I know that movie stars are people. I know that they have morning mouth when they first wake up, that they have to put on socks and wash dishes and bang the pickle jar lid on the counter to get it open, that their garages are as cluttered with junk as the rest of ours and that they get catalogs they didn't order in the mail. Deep down, I know the same is true of writers. Maybe even moreso. But somehow I never imagined writers -- the really good, truly successful ones -- screaming in frustration about "THIS DAMNED BOOK".

I always pictured it more like a computer programmer: you hack away in frustration when you're first starting out, but after you've been at it for a while, you can sit down at a keyboard and know exactly how to script something, or look at a buggy piece of code, know exactly what the problem is, and fix it as easily as the rest of us breathe. You walk around with this aura of geek godness because you're that good, and the rest of us bow as you walk by, chanting, "We're not worthy!"

Gaiman blew that away.

He reminded me that writers are regular people, just like you and me -- even the truly successful ones who hit the top of the bestseller list the day after their book is released and have hordes of fans clamoring for their autographs at ComicCon. They just have a more visible job than we do.
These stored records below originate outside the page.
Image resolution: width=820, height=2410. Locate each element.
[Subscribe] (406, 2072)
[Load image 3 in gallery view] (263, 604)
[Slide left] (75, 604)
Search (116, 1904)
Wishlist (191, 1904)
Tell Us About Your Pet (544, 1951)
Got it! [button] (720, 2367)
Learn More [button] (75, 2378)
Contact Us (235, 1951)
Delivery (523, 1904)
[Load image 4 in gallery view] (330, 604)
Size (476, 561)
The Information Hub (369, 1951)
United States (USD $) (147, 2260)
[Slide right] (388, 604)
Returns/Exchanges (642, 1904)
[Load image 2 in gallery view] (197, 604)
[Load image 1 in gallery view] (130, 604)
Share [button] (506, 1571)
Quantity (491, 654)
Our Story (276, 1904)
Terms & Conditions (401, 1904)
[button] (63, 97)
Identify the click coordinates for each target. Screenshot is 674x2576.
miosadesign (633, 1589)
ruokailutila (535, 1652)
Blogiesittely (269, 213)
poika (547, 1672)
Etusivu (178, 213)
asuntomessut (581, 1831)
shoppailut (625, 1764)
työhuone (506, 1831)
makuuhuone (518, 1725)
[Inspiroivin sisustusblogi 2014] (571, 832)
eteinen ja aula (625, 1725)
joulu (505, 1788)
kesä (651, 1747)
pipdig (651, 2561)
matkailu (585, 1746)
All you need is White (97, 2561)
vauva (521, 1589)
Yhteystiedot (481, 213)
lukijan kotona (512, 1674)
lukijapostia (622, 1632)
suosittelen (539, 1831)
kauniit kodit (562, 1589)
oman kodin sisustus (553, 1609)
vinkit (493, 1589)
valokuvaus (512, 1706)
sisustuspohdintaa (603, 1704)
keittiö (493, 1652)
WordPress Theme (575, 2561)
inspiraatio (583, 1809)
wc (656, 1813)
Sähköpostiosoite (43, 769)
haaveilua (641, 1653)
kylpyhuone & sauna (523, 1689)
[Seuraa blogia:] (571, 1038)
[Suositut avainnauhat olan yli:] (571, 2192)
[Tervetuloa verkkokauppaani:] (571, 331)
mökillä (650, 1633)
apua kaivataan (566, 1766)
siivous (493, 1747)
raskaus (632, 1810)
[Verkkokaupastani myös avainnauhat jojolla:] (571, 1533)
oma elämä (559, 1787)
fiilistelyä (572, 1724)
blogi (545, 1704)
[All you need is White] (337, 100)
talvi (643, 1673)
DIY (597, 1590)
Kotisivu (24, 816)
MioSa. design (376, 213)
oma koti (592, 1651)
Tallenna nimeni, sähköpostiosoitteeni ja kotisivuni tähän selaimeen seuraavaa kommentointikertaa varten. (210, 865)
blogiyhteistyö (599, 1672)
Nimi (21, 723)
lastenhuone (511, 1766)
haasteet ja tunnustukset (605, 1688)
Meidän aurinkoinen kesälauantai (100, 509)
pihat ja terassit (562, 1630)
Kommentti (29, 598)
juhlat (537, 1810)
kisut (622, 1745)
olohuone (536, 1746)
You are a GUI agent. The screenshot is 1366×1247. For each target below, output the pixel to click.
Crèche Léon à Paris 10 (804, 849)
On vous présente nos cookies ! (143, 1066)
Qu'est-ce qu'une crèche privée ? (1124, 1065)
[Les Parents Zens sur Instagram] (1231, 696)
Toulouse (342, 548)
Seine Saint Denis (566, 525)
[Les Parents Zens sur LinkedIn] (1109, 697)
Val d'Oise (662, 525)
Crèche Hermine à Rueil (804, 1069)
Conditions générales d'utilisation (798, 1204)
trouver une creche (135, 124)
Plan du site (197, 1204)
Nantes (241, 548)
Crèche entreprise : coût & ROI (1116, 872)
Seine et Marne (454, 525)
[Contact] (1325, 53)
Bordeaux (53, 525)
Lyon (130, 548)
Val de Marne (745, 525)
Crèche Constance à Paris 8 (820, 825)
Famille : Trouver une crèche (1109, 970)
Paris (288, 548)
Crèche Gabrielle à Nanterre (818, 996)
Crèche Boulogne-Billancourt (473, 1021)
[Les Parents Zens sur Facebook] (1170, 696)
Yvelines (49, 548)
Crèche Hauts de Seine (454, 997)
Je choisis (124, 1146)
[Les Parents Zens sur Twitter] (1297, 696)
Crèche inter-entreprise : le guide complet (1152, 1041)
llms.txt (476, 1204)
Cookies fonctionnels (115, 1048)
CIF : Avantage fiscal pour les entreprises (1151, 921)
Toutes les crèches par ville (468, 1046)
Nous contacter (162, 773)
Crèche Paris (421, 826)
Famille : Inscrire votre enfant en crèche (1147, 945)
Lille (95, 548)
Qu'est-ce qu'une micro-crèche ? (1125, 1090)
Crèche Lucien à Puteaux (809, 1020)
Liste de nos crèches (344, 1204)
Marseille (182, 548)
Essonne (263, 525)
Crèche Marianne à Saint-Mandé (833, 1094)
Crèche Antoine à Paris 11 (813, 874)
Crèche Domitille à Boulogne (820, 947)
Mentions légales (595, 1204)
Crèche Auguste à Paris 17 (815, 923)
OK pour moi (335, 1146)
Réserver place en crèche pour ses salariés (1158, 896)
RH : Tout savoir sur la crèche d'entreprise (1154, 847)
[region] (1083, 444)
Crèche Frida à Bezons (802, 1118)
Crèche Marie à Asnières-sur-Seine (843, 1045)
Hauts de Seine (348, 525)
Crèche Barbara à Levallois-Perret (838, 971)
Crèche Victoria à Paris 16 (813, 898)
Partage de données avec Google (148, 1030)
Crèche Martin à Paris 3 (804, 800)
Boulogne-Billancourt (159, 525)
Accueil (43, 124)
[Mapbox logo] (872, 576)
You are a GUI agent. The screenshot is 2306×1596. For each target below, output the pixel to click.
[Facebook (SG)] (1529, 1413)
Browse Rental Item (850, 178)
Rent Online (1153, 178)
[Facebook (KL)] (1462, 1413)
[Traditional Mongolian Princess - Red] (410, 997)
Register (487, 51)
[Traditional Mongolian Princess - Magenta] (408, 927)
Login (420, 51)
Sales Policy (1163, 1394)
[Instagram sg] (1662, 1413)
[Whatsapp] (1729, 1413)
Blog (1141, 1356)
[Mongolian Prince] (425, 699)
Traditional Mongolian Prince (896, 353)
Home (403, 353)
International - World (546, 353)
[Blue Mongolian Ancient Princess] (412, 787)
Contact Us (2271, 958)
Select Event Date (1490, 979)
He made me realize that if he has to fight and grapple with a story to get it on the page but comes out with something as incredible as Neverwhere, then I can do the same. True, I'd enjoy my job a lot more if I could hit that flow, that point where the words come faster than I can write them down. But just because the story isn't easy to write doesn't mean it isn't worth writing.

And just because Gaiman's got an article in Wikipedia and a book that's been turned into a major motion picture doesn't mean that he doesn't struggle just like me.

I still feel guilty about leaving the characters in my story stuck on a train for three months just to lead them to an ossuary and leave them stranded there for another two. But I now know that while my characters might take one step back for each two forward, I will, come Hell or high water, get them to the end.

If Gaiman can do it, so can I.

Now, if you'll excuse me, I have a story to beat into submission.

UPDATE: October 26, 2007

IT'S FINISHED!

For five months, I pulled, strained, and ripped at the words in my brain to get half the story down on paper. A Gaiman-blog-induced epiphany and three days later, the full first draft is done.